A minha intenção não era de todo comparar nem ofender.
Cumprimentos.


----------



## Vanda

Não ofendeu, pfaa, só estava certificando de entender bem. Como vocês, também uso 'numa', os brasileiros  ''escolados'' de hoje é que acharam que tem que ser ''em uma''e não ''numa'. Eu estava apenas criticando meus pares pretensiosos.


----------



## pfaa09

Então nesse caso, se me é permitido, mando daqui uma beijoca (com todo o respeito) *numa *demonstração de carinho.


----------



## guihenning

Pois, 'numa' sofre preconceito linguístico. Não tanto como 'dum(a)', mas sofre… Brasileiro reclama tanto que a norma não é como falamos, e então quando finalmente se pode imitar a fala na escrita, rechaçamos essa possibilidade. Vai entender… 
Eu, bem teimoso, meto 'dum(a), num(a)' em tudo quanto é lugar… É tão mais fácil.


----------



## xiskxisk

Era uma jovem pobre que (vendia) flores numa esquina da cidade de Londres.

Dois homens muito ricos discutiam sobre a possibilidade de alguém pobre se *poder* transformar numa pessoa da alta sociedade e não chegavam a acordo.

Ao *vê-la* (ver/ela), decidiram fazer uma aposta. *Levaram-na* (levar/ela) para sua casa e *educaram-na* (educar/ela).

A experiência foi tão bem sucedida, que ela (tornou-se) numa senhora extremamente educada.

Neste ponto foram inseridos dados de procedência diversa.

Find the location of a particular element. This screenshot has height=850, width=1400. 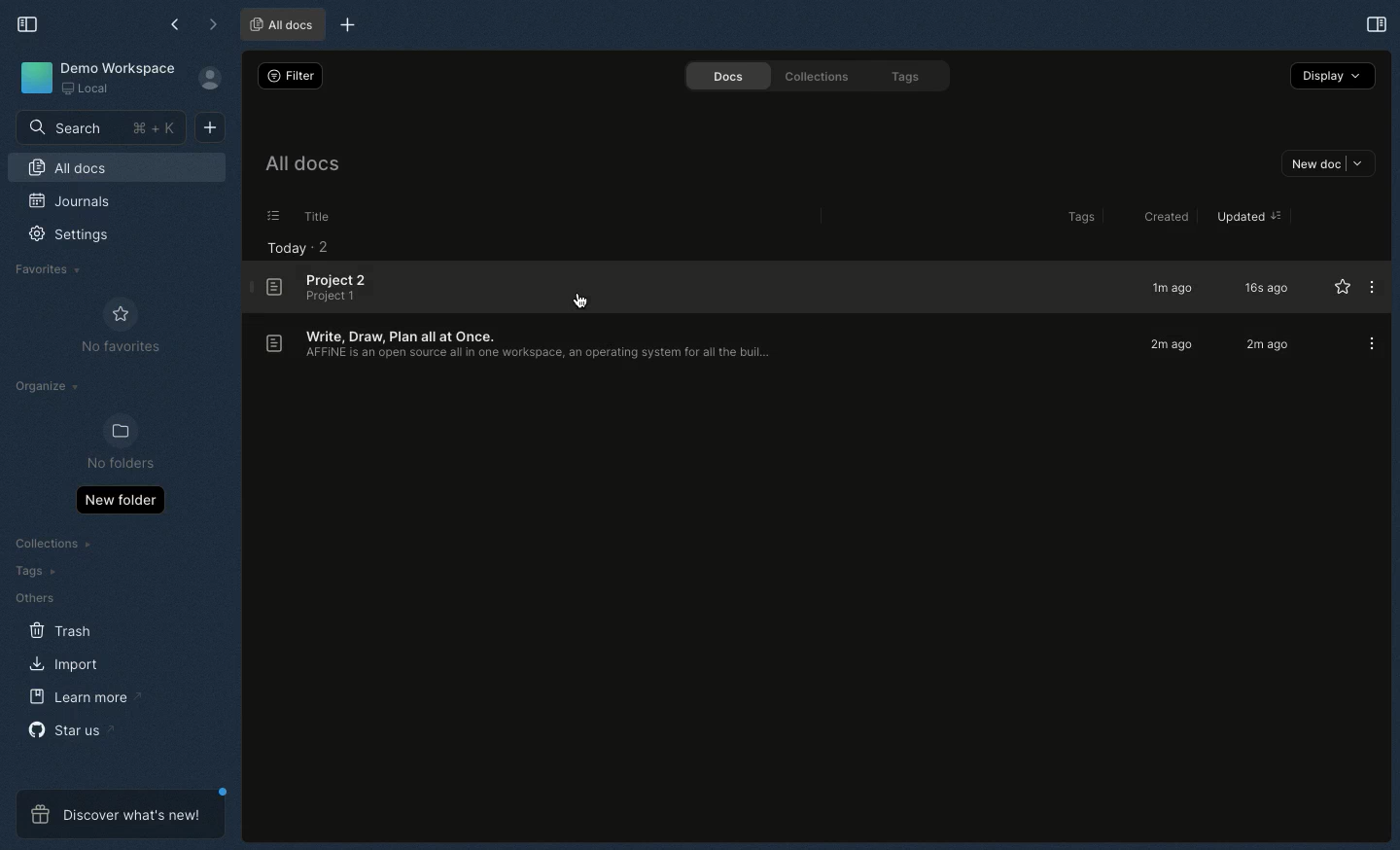

Trash is located at coordinates (60, 631).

No final, o homem que *apostou* que essa transformação não (era) possível, acabou por se apaixonar por ela e casaram.


----------



## Rosielukas

Ao ver/, decidiram fazer uma aposta levar para sua casa e educar.


----------



## boulder2

pfaa09 said:


> Ao *vê-la*, decidiram fazer uma aposta. *Levaram-na* para casa e *educaram-na.*



Parece que eu tenho o mismo livro que a Juliettette (Português XXI Nível A2), onde se encontra este exercício.
O que me confundo nesta frase :

São dois senhores que fazem a aposta, porque não é "*Ao verem-na*" ?
Não se trata de um infinitivo pessoal, que precisa de ser conjugado segundo o sujeito, que neste caso seria plural (os dois senhores)?
Nas aulas aqui também escrevi "*Ao vê-la*", e intuitivamente também queria escrevê-lo desta forma, mas agora que estou a voltar a fazer o mesmo exercício em casa, vem esta dúvida.


----------



## Carfer

boulder2 said:


> São dois senhores que fazem a aposta, porque não é "*Ao verem-na*" ?
> Não se trata de um infinitivo pessoal, que precisa de ser conjugado segundo o sujeito, que neste caso seria plural (os dois senhores)?
> Nas aulas aqui também escrevi "*Ao vê-la*", e intuitivamente também queria escrevê-lo desta forma, mas agora que estou a voltar a fazer o mesmo exercício em casa, vem esta dúvida.



_'Ao verem-na_' enfatiza o sujeito - e, na minha opinião, seria preferível -, mas não é obrigatório porque continua a ser claro quem é o sujeito se usar a forma impessoal. Ambas são admissíveis.


----------



## boulder2

Obrigado pela explicação, Carfer.


----------